--- Prompt ---
Please give back the items from the line with "Select the ')" to the line with "Uncheck the Read", replacing "overflow menu" with "more options menu" and leaving everything else unchanged.

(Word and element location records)
┄┄┄┄┄┄┄┄┄┄┄┄┄┄┄┄┄┄┄┄

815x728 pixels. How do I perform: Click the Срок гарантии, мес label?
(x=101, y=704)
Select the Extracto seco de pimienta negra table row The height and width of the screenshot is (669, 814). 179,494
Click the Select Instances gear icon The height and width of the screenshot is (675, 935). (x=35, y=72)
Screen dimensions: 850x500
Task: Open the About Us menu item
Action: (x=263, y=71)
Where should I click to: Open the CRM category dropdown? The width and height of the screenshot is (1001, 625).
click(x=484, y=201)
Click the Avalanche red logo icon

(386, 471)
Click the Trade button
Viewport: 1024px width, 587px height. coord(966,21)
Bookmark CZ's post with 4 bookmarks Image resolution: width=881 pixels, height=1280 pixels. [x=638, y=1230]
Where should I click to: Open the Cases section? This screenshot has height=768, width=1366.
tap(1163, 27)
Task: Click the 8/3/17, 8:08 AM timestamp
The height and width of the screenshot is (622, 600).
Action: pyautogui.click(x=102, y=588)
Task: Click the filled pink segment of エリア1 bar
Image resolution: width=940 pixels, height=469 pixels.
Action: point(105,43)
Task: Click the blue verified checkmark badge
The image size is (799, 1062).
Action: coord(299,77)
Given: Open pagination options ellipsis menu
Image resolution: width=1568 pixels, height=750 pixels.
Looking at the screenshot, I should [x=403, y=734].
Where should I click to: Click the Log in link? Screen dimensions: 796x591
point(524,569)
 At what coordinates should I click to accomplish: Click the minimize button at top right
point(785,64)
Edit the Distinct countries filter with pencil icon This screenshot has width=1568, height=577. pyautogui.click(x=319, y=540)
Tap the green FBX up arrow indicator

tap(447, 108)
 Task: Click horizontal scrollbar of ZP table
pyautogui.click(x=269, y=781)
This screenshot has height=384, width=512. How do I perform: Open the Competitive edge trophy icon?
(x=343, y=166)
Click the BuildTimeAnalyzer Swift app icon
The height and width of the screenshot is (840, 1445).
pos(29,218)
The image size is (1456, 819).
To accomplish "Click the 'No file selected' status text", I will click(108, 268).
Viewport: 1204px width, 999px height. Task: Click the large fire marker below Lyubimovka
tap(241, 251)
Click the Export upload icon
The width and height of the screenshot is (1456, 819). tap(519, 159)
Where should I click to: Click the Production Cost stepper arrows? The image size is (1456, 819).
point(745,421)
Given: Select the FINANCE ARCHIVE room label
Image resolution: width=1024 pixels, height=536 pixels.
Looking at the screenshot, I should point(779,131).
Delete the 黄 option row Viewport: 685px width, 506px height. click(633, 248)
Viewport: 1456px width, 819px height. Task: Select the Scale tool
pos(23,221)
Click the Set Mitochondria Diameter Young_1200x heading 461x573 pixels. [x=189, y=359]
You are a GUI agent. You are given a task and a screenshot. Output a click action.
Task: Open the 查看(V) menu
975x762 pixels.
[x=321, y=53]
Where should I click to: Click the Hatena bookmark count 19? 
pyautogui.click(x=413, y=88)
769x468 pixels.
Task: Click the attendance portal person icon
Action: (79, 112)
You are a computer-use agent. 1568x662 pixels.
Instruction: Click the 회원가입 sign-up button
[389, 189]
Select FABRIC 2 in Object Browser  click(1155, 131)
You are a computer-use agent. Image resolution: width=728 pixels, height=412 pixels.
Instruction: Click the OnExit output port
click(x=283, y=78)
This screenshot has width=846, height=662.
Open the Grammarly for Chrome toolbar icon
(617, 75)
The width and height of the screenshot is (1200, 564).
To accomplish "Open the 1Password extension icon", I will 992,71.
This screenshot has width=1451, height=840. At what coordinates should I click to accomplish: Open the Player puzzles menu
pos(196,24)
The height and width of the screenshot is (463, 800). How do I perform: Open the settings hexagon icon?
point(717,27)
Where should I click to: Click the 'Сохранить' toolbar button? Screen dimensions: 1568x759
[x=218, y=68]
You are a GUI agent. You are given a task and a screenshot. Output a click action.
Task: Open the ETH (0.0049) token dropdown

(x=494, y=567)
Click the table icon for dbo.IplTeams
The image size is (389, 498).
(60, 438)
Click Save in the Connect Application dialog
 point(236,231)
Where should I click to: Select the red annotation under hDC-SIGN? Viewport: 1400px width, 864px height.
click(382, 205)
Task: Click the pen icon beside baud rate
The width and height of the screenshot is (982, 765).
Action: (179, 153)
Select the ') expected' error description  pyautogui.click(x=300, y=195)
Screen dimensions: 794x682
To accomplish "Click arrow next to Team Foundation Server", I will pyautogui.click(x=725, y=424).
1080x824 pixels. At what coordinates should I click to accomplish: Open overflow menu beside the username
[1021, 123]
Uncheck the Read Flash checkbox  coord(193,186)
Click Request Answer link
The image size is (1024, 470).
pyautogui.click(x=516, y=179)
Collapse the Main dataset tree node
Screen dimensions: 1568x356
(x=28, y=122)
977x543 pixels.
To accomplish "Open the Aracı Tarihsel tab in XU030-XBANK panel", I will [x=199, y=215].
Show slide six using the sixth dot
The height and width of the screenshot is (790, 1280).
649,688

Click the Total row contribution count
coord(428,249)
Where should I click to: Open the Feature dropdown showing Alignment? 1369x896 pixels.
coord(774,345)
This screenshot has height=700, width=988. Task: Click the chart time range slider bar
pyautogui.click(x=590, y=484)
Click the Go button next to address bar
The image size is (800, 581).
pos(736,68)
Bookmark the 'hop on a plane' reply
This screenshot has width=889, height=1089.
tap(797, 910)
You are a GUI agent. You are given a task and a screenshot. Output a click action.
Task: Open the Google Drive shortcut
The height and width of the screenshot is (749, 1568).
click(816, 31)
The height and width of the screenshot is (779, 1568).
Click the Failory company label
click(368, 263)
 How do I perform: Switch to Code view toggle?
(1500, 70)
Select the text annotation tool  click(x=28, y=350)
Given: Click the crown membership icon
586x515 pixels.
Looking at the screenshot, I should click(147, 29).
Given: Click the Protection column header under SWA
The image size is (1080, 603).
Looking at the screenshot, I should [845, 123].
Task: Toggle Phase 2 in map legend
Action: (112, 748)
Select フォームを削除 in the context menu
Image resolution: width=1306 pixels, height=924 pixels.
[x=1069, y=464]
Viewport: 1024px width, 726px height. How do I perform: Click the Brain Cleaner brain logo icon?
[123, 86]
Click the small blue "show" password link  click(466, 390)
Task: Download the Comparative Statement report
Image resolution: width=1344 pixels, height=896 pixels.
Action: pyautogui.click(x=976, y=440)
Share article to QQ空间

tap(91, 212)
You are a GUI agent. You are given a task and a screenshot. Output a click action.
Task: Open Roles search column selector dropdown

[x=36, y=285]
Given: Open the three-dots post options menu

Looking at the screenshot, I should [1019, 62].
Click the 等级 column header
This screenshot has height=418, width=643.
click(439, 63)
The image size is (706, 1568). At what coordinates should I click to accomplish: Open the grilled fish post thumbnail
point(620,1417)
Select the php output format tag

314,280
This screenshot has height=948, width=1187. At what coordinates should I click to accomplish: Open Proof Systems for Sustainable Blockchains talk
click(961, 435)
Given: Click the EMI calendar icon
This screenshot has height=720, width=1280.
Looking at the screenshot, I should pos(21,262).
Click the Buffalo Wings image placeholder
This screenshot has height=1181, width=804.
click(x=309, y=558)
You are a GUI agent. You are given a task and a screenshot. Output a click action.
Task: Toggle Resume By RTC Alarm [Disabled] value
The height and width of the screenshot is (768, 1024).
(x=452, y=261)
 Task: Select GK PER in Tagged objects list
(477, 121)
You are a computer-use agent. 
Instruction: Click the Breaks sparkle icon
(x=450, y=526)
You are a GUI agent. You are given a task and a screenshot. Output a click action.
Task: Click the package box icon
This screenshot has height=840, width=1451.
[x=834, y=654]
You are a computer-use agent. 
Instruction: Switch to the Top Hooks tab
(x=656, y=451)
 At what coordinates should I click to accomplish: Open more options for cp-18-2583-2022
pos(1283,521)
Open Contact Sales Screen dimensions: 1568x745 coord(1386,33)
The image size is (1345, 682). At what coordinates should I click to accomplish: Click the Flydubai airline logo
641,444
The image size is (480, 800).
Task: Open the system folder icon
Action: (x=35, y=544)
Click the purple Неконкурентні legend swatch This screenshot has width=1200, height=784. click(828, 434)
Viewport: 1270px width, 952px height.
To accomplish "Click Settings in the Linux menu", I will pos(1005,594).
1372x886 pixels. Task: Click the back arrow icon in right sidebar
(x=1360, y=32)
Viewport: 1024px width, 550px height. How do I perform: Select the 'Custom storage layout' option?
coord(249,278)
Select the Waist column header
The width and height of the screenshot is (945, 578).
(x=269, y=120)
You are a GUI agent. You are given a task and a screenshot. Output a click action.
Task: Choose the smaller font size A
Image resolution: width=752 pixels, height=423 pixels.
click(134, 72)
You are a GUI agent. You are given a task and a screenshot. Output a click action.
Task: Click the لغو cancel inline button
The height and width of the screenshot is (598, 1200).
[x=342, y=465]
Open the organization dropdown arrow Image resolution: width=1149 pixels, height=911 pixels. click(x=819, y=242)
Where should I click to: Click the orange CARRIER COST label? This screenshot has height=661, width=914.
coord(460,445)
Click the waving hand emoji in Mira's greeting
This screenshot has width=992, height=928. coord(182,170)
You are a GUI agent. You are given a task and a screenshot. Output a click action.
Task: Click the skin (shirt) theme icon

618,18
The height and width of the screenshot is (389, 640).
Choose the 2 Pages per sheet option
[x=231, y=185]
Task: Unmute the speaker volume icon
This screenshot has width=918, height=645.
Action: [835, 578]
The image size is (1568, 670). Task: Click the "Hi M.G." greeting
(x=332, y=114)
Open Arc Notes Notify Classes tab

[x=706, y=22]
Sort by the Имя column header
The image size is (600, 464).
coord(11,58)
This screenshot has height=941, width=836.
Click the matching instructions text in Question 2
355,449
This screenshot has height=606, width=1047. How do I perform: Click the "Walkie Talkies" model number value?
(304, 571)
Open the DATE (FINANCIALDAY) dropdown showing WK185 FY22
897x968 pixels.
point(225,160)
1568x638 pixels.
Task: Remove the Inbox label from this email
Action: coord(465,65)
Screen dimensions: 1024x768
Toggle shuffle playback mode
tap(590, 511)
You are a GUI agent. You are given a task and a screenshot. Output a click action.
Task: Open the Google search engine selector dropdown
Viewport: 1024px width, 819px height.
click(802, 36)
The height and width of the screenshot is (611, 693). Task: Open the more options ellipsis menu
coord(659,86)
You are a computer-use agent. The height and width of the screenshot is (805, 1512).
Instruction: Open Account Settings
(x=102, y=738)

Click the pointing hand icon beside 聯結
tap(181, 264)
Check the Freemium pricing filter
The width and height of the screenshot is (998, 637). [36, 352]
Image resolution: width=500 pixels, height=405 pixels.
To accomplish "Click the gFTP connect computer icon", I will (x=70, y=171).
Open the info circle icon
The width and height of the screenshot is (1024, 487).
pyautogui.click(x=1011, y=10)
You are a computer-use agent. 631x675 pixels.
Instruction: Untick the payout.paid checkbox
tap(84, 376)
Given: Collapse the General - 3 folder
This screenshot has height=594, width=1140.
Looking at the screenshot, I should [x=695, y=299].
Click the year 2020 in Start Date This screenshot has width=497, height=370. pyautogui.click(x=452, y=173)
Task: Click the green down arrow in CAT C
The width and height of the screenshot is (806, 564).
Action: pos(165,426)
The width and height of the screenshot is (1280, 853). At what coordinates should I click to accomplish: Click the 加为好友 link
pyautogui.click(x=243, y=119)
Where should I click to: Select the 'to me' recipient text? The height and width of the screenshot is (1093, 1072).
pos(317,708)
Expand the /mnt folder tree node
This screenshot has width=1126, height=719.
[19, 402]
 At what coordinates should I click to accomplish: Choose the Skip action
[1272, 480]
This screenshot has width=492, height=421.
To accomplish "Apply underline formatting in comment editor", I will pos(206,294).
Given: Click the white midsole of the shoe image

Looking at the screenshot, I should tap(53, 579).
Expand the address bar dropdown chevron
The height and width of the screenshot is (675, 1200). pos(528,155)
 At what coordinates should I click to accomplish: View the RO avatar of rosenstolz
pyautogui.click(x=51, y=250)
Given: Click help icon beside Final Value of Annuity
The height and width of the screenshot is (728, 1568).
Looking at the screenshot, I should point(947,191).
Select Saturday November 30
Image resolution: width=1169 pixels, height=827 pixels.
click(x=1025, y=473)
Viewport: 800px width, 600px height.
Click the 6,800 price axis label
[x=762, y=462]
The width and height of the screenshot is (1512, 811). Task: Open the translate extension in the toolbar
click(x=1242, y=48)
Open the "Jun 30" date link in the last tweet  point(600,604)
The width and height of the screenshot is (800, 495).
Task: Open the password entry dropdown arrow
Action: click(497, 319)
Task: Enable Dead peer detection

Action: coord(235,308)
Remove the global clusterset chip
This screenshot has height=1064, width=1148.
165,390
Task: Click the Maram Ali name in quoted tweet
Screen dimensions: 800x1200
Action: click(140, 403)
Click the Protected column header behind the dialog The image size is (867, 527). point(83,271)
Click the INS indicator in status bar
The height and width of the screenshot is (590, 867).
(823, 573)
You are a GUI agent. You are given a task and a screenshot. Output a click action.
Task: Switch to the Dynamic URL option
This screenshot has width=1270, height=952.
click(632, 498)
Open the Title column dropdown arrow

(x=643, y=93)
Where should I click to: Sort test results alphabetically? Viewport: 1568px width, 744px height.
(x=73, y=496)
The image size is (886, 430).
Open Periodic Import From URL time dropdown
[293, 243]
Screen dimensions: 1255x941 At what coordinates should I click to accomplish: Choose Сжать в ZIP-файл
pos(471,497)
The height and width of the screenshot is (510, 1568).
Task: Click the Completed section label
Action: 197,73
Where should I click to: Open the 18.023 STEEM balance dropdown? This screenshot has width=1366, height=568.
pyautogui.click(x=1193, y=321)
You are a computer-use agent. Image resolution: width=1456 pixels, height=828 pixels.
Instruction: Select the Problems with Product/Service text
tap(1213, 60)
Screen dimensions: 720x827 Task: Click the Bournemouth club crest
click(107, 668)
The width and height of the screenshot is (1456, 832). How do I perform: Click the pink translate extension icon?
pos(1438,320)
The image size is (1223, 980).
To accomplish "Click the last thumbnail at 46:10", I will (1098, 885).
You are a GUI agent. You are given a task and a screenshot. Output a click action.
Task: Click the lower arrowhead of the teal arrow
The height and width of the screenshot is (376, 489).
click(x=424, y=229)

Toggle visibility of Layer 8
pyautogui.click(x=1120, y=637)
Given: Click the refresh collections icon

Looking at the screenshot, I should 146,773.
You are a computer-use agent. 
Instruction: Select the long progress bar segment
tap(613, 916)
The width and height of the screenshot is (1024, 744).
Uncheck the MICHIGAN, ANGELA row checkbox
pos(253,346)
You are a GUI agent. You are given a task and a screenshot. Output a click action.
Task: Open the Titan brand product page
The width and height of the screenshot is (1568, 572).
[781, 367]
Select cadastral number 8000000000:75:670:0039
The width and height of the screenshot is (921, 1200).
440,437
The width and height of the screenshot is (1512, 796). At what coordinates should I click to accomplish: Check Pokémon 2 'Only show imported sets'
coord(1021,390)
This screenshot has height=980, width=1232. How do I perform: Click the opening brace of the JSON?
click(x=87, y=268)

┄┄┄┄┄┄┄┄┄┄┄┄┄┄┄┄┄┄┄┄

--- The result ---
Select the ') expected' error description  pyautogui.click(x=300, y=195)
Screen dimensions: 794x682
To accomplish "Click arrow next to Team Foundation Server", I will pyautogui.click(x=725, y=424).
1080x824 pixels. At what coordinates should I click to accomplish: Open more options menu beside the username
[1021, 123]
Uncheck the Read Flash checkbox  coord(193,186)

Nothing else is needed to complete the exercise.